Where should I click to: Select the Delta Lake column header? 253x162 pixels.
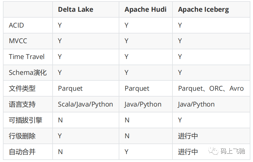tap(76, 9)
::::::
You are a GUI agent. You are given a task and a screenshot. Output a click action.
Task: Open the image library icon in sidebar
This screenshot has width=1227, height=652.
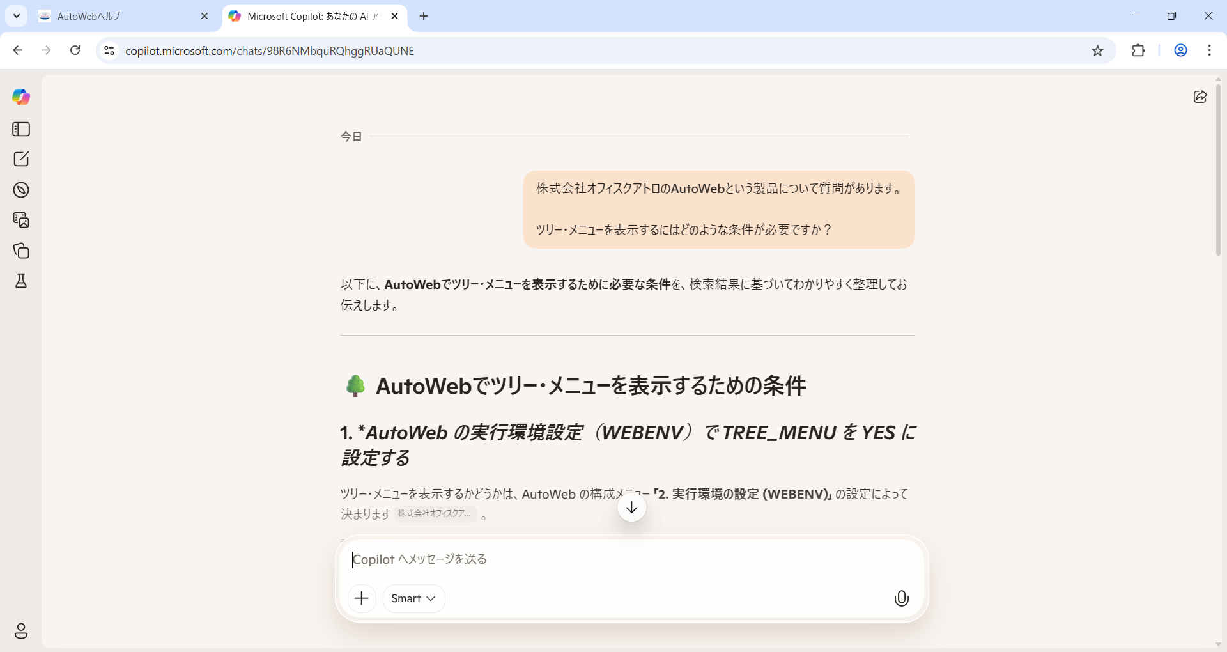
::::::
▶ **WORK REQUIRED**
Go over the listing above and copy out each line that includes "screenshot".

▶ **EXPECTED OUTPUT**
You are a GUI agent. You are given a task and a screenshot. Output a click action.
This screenshot has width=1227, height=652.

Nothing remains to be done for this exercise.